**Problem to solve**
Which lines in the records below contain the word "with"? Copy each one.

**Material shown**

_ _ _

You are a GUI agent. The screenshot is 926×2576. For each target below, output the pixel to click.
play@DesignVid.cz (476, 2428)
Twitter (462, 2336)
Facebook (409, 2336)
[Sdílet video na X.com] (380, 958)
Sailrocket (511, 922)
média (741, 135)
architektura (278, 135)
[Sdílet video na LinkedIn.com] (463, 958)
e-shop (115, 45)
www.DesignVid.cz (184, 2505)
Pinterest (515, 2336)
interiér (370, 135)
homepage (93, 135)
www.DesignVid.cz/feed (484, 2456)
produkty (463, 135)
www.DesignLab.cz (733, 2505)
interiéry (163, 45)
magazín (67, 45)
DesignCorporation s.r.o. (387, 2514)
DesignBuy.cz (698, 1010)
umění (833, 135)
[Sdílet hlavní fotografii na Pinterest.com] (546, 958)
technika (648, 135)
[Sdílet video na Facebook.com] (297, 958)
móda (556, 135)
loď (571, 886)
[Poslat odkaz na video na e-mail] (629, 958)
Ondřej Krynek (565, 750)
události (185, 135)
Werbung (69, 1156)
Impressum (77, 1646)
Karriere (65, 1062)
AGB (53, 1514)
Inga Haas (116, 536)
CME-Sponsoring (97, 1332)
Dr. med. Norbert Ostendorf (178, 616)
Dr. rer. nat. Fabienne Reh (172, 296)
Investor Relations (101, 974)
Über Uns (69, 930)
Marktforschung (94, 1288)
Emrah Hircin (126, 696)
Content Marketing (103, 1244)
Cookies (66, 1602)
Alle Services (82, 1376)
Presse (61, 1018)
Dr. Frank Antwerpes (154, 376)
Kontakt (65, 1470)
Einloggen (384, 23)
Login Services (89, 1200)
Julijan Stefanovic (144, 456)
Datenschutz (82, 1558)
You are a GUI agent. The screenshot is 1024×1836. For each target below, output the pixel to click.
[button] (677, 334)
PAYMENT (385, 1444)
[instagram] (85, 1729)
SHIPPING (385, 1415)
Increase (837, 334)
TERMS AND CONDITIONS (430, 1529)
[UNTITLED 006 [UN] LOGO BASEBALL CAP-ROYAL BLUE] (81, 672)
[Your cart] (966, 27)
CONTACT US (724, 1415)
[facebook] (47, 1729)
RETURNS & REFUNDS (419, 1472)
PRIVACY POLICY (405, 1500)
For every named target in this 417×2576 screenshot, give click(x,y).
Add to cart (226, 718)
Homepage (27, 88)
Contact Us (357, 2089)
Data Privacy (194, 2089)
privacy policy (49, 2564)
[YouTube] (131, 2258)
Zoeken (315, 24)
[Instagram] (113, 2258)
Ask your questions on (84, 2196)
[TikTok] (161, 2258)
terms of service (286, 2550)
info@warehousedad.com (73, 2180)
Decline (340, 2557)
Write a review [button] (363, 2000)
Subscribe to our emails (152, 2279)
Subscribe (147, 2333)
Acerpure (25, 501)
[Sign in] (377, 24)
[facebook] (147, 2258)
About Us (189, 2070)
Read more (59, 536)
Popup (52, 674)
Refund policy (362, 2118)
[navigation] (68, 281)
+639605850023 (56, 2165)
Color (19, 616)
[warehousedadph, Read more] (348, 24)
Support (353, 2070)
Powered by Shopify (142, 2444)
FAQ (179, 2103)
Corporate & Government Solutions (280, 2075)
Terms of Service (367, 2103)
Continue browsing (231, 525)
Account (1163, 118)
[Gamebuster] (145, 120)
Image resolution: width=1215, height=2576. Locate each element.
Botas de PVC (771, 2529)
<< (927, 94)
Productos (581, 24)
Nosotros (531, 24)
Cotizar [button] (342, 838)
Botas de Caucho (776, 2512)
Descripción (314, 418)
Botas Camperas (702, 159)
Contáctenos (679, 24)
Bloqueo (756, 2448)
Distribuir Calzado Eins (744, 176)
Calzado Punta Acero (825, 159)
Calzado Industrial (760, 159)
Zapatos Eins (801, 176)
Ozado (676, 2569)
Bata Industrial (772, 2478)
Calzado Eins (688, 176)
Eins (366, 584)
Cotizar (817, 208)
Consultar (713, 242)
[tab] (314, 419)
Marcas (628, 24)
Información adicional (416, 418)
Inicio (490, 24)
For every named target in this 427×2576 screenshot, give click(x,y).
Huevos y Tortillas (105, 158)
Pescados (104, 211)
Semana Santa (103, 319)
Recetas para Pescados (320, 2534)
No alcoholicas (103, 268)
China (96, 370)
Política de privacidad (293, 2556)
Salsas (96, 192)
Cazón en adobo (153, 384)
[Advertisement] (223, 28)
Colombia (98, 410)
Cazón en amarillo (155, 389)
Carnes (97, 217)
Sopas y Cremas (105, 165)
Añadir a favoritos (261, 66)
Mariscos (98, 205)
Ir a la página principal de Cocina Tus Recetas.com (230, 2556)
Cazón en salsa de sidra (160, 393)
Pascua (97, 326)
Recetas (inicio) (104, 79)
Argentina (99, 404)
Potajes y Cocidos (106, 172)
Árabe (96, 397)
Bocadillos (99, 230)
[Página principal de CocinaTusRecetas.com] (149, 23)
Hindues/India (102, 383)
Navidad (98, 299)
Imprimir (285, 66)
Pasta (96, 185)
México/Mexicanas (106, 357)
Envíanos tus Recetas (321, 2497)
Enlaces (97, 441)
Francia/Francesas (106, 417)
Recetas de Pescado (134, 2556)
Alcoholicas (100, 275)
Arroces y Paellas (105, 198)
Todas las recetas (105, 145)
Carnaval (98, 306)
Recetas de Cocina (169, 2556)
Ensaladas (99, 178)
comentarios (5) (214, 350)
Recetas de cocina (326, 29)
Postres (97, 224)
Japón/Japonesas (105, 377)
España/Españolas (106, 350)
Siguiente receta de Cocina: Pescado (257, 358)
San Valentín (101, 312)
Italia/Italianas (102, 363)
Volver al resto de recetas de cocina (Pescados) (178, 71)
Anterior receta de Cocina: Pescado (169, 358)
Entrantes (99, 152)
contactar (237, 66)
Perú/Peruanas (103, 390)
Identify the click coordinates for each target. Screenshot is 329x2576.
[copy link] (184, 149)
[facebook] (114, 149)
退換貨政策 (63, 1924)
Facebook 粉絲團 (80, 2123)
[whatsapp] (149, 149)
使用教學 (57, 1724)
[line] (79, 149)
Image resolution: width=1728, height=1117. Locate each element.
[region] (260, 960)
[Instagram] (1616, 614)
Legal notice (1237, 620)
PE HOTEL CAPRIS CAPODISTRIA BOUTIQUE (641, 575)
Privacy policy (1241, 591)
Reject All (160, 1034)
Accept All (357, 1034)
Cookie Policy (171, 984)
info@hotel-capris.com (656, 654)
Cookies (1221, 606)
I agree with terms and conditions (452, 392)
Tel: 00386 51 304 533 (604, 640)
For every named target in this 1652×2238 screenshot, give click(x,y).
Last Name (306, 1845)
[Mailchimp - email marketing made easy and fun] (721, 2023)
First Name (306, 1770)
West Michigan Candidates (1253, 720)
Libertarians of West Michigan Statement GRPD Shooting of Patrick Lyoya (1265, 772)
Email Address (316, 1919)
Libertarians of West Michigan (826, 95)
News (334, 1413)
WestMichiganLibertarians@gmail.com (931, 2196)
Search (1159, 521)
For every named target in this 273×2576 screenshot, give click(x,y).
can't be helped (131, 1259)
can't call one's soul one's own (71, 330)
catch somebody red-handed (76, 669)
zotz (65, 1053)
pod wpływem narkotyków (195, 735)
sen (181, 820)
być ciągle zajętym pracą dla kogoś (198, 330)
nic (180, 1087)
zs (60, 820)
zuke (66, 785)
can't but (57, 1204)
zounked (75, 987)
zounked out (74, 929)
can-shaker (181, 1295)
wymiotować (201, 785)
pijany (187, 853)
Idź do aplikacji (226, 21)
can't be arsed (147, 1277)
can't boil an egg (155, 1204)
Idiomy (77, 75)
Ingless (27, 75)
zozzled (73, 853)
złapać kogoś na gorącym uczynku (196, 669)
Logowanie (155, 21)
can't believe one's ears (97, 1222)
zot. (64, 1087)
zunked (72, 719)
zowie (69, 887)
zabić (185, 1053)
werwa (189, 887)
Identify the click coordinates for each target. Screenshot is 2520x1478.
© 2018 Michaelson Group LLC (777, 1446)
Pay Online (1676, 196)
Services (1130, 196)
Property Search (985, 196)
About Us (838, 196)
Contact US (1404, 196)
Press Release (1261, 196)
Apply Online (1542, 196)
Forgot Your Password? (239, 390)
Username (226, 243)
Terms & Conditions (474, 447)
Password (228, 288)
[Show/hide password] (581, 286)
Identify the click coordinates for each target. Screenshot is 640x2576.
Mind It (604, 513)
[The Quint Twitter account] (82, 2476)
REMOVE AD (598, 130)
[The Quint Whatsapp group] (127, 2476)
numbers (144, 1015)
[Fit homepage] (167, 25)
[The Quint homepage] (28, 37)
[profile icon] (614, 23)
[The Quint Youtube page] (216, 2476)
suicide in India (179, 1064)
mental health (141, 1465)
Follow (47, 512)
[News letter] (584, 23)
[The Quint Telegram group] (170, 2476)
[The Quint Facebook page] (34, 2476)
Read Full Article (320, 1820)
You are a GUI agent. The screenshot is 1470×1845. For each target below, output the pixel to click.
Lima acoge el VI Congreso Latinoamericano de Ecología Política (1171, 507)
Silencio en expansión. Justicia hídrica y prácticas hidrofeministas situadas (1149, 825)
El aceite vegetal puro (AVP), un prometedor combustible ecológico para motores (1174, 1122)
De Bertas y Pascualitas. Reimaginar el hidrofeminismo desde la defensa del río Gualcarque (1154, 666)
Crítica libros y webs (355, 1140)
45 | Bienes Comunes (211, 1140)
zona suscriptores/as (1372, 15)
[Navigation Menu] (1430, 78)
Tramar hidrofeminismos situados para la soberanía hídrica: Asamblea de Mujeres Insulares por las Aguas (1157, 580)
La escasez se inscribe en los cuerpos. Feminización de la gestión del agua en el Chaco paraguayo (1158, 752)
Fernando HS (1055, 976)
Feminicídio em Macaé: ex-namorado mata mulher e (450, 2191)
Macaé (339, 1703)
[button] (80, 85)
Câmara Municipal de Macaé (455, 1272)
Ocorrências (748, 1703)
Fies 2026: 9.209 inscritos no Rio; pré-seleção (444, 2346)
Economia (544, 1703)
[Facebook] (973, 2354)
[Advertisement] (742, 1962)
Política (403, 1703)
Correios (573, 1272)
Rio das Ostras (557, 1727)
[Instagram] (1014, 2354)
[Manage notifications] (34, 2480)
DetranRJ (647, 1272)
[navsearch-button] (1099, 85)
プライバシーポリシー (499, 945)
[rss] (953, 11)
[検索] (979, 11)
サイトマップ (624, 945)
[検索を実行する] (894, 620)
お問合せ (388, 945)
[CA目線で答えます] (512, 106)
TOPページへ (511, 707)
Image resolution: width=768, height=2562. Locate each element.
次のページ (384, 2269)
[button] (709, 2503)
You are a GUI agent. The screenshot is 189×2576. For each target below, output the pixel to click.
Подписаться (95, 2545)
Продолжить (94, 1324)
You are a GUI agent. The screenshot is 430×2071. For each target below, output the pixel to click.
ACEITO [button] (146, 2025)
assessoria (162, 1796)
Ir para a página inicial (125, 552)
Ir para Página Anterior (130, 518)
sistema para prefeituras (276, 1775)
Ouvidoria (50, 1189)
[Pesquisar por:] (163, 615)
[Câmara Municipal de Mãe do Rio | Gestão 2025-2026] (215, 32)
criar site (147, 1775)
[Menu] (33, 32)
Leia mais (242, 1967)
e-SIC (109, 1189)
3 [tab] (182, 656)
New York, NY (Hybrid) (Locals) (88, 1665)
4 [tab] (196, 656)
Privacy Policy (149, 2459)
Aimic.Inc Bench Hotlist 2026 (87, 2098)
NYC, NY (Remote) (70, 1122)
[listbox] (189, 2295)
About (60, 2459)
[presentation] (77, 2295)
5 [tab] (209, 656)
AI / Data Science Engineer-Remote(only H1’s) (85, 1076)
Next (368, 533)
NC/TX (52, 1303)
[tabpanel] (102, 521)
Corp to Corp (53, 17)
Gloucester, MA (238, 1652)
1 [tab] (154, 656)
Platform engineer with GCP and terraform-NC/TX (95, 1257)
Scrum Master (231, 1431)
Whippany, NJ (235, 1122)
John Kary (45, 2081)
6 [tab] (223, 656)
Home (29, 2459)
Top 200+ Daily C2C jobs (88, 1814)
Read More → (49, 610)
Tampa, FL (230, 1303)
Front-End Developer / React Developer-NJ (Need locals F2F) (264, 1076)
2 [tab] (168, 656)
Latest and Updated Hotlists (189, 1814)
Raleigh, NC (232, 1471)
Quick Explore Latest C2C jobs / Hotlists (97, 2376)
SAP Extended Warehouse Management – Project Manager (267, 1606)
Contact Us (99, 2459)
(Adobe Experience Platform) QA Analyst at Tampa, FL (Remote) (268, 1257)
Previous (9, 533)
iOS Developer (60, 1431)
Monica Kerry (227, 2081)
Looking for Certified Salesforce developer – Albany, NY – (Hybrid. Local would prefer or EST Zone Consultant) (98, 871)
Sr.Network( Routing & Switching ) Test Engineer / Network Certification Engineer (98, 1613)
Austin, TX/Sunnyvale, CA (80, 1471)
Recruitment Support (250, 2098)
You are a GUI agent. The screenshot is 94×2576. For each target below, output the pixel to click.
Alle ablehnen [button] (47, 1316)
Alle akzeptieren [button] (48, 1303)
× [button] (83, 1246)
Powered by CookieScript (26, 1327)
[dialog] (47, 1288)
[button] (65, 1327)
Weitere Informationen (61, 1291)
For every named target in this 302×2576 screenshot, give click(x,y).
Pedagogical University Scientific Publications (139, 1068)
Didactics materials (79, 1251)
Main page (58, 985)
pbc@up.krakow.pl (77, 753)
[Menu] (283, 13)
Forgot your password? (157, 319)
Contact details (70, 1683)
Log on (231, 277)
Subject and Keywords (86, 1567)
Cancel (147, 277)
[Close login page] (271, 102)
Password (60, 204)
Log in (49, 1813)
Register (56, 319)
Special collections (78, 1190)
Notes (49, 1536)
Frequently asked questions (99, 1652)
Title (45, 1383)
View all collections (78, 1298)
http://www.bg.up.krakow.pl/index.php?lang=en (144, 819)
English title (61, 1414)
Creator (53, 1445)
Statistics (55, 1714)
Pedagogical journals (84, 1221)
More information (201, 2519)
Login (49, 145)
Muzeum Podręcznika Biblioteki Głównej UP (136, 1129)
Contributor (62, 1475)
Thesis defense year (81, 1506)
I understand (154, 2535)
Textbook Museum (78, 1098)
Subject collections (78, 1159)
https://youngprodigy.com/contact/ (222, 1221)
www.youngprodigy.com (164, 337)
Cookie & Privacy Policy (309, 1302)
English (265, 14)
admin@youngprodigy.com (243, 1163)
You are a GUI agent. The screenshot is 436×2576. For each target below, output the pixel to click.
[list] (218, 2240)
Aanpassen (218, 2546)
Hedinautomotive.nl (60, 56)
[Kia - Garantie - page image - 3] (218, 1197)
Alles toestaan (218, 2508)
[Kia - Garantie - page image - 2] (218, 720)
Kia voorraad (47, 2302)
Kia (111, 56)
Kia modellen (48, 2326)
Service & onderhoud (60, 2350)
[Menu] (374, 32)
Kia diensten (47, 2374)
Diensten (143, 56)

_ _ _

**Result**
I agree with terms and conditions (452, 392)
Platform engineer with GCP and terraform-NC/TX (95, 1257)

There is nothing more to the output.